Visit Temple Cressing Barns - Templar Heritage
Visit Temple Cressing Barns - Templar Heritage
Follow @KnightsTempOrgOne of the giveaways revealing a former Knights Templar site in the British Isles is the name 'Temple' in a placename. One of the very best examples is Cressing Temple, a village in the county of Essex, north east of London.
Cressing Temple is a medieval site close to the villages of Cressing and White Notley. It was amongst the very earliest and largest of the possessions of the Knights Templar in England, and is open to the public as a visitor attraction.[
The Knights Templar built two barns which are preserved as Grade I listed buildings; one of these medieval barns is claimed to be the oldest standing timber-framed barn in the world.

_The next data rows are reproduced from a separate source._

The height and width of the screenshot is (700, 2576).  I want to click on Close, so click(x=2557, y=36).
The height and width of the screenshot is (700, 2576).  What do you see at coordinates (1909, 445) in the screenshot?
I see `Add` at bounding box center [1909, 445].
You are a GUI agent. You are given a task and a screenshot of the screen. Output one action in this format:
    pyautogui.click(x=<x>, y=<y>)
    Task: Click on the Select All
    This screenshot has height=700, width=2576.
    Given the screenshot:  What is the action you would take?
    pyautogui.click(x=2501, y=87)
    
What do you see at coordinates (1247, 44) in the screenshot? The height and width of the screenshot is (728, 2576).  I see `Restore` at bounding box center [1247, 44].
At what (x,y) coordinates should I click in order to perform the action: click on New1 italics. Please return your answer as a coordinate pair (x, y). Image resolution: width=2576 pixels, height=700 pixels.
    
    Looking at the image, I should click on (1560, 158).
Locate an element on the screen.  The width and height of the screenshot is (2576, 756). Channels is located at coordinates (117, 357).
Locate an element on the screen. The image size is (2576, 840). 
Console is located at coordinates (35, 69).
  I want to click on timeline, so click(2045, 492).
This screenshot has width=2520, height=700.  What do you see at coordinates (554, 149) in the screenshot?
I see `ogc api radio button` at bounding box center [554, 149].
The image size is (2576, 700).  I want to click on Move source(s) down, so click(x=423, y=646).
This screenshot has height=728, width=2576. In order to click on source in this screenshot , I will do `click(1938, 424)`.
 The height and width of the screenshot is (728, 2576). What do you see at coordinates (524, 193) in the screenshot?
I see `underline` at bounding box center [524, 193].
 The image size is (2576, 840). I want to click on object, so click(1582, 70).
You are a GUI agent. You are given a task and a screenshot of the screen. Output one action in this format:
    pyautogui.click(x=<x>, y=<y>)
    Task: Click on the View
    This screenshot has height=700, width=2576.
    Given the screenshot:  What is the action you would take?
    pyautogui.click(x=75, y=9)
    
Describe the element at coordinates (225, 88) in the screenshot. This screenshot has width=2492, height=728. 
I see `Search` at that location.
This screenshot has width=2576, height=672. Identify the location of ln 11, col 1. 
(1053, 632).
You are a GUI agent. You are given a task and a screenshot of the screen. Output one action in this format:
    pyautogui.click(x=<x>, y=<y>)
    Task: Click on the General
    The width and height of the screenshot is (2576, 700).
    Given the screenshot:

The manor of Cressing was granted to the Knights Templar in 1136 by Matilda of Boulogne, the wife of King Stephen. It is close to the main road between London and Colchester and the road between Witham and Braintree. The Preceptory of Cressing was therefore one of the very earliest Templar estates in England. It received further grants soon after its founding in the form of property at Witham sometime between 1138 and 1148, and was placed first in a detailed list of Templar holdings in 1185. It was the largest of their estates in Essex. Later, King John confirmed to the Templars at Cressing the land of Berecholt on 14 July 1199, and the land of Newland on 8 June 1214, as well as a market on Thursdays and a three-day-long fair at the feast of the Decollation of St. John the Baptist. Later, sometime before his death in 1255, the Templar Peter de Rossa granted over 100 acres of the manor of Rivenhall to Cressing, a parish in which he was parson and lord.
The original 1400-acre site was a considerable agricultural enterprise, and was led by a Templar Preceptor, accompanied by two or three knights or sergeants, together with a chaplain, a bailiff and numerous household servants overseeing around 160 tenant farmers. The manor had a mansion house, bakehouse, brewery, dairy, granary, smithy, gardens, a dovecote, a watermill, and a windmill, with a chapel and associated cemetery dedicated to St Mary. The proceeds from the Cressing Temple were all sent to fund Templar activities in the Crusader states in the Holy Land.
During the reign of King Edward II the Templar order was suppressed in England. In line with papal guidance, the Templar estate at Cressing was handed over to the Order of the Knights Hospitaller in 1309, who preserved the Templar documents and charters of Cressing amongst their own records.
The manor, controlled by a prior of the Knights Hospitaller, continued to work as a large estate. It was targeted in 1381 during the Peasants' Revolt, when on Monday 10 June a large group of rebels attacked Cressing and carried away armour, vestments, gold and silver, and other goods to the value of £20 belonging to the Hospitallers, and burned books to the value of 20 marks. This is intriguing, givn longstanding rumours that underground Templars helpd inspire or organise the Revolt. At the least, it strongly suggests the existence of a popular tradition that the Templars had been wronged and that the Hospitallers thus had no right to their ill-gotten gains!